But it's Christmas time that I love the most. I wait like a child all year long for that sense of wonderment to return as I prepare for a month long celebration. If I'm lucky I will see snow fall on Christmas Eve and feel the crunch of the flakes under my boots. I will take my sister on a tour of the holiday lights twinkling around the city while we listen to Christmas songs on the radio. Later we will return to my house for hot chocolate and a holiday movie. December brings with it a chance to make new holiday memories while still allowing me to reconnect with the traditions of Christmases past. But there is a new tradition that I have started this holiday season...one that will hopefully bring me comfort and joy for many years to come.
After many years of silence, I have returned to writing. Now, more than ever, the words of stories yet to be written call to me...urging me to get it all down on paper before I forget. But it also makes me wonder sometimes if I'm ready for the challenge. My heart tells me to write for children and young adults. My mind says it is a very demanding task to create something in today's world that will stand the test of industry critics and today's readers. Yeah, I could slap something together and probably find some online "publisher" to put my story out there. But I'm a perfectionist and I expect more from myself than that. And so there are moments since I have started writing again when I think to myself, "Can I learn what it takes to be not only a good writer, but a GREAT one? Will I be able to write something one day that will bring a smile to a child's face, comfort a fear, or encourage a dream?"

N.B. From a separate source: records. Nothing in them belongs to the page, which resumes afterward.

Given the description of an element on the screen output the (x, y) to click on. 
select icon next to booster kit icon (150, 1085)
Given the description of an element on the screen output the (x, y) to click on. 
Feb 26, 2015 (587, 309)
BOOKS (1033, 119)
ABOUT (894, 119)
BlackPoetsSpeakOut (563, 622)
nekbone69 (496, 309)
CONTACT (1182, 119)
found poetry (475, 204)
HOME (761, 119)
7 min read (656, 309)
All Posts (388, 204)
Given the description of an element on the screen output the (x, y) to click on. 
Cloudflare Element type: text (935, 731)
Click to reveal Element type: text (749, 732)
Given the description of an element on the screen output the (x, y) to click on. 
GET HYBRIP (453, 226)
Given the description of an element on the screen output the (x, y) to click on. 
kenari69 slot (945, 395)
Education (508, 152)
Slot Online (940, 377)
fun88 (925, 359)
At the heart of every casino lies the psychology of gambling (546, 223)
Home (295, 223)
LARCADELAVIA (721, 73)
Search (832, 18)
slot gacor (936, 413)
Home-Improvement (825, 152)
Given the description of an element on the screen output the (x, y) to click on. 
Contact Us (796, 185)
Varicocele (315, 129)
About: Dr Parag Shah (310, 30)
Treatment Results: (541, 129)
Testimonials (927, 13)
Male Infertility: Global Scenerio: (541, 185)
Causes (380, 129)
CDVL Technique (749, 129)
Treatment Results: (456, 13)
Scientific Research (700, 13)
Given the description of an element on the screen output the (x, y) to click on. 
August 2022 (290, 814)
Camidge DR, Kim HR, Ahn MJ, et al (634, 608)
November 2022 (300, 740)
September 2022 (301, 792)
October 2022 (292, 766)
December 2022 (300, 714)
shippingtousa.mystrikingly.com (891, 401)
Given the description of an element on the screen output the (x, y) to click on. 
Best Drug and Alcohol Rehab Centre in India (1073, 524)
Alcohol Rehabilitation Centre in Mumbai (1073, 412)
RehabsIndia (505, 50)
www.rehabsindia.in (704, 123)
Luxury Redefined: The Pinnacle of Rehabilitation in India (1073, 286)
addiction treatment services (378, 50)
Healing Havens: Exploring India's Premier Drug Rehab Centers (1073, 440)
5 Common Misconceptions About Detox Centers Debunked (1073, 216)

I was listening to the radio the other day, enjoying the latest round of Christmas tunes, when a song by Josh Groban started playing. "If You Just Believe" was originally intended to remind children...and adults...that the magic of Christmas is very real if one is willing to just believe in the possibility that such a thing can exist. But when I heard him sing that chorus, it flashed in my mind that those words can ring just as true for a writer like myself. I like to believe that I have a talent that can be cultivated in order for me to create stories that others may enjoy one day. Now I just need to believe that this talent, if I work hard at sharpening it, will be the foundation by which I become that GREAT writer I would like to be someday!
So my new tradition this holiday season is to lay aside any self-doubt in my writing ability, especially at Christmas time, and let the wonderment of the season spill over into my stories. I will sift through my PB ideas like a child rattling a Christmas gift, trying to determine what is inside, and choose the brightest ones from the group to work on. I will write, rework, revise and polish each nugget until it outshines any bauble on my tree and then I will BELIEVE that there is a home out there in the great big world for my creation. What a wonderful tradition that can be enjoyed all year long!
What will YOU believe in today? What new writing traditions will you create for yourselves this holiday season?